The presented pilot study describes the positive impact of autologous bone marrow-derived mesenchymal stem and dermal fibroblast in combination with chitosan-based biomaterial in diabetic foot treatment.

• In the present study, we successfully isolated mesenchymal stem cells from the bone marrow. The yield of isolated cells was 17.9 × 10⁶ cells/mL. hBM-MSC showed a high expression of CD29 (99.1 ± 0.4%), CD44 (99.8 ± 0.2%), CD90 (98.0 ± 0.6%) and low expression of CD34 (0.8 ± 0.2%) and CD45 (0.3 ± 0.1%).
• We were also able to isolate and cultivate a cell culture of dermal fibroblasts. The yield of isolated cells was 1.5 × 10⁶ cells/mL. Cells from the cultivated population showed a spindle shape and 85–95 µm in size and, according to the results of immunocytochemistry staining, showed positivity for vimentin, collagen I and collagen III.

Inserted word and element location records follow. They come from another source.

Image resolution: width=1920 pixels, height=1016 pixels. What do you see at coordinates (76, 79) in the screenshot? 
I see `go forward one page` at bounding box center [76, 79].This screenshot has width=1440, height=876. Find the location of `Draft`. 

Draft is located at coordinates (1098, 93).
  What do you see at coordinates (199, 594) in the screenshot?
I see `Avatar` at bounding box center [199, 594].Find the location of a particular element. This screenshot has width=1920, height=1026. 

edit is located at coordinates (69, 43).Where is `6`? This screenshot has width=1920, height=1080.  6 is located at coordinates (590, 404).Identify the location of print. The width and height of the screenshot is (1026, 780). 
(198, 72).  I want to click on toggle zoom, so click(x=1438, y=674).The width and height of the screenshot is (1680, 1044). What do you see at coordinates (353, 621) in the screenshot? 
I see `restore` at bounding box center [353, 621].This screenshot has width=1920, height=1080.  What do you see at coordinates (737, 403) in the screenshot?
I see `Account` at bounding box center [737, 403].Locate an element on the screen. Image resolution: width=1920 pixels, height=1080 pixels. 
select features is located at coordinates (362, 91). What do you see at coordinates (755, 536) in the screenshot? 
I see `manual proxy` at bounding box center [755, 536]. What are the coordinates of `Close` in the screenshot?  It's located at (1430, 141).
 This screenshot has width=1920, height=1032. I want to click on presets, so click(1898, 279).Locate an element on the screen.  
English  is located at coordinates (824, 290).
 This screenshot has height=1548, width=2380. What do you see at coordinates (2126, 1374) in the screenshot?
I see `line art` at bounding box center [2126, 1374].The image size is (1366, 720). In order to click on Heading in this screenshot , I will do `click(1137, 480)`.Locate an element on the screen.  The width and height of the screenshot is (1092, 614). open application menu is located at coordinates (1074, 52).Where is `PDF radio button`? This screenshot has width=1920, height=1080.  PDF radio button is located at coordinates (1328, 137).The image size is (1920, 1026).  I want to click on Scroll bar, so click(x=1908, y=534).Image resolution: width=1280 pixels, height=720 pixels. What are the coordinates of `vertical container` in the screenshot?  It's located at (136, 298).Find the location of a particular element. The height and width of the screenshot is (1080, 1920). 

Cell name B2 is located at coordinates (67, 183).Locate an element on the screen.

• We observed pain relief after the intramuscular application of autologous hBM-MSC, enhancement of healing process activation, formation of blood vessels and almost complete healing of the defect after skin graft transplantation and 8 months of therapy.
• The success of the treatment in this case can be explained by the synergistic positive healing effect of both the used material and the cell components, as fibroblasts and MSC show significant immunomodulating and paracrine potential, which plays an important role in the wound-healing process. In the same way, chitosan-based biomaterials are also used in the healing process of refractory wounds, which directly affects the hemostatic, proliferative and immunomodulating phase [52,54,57].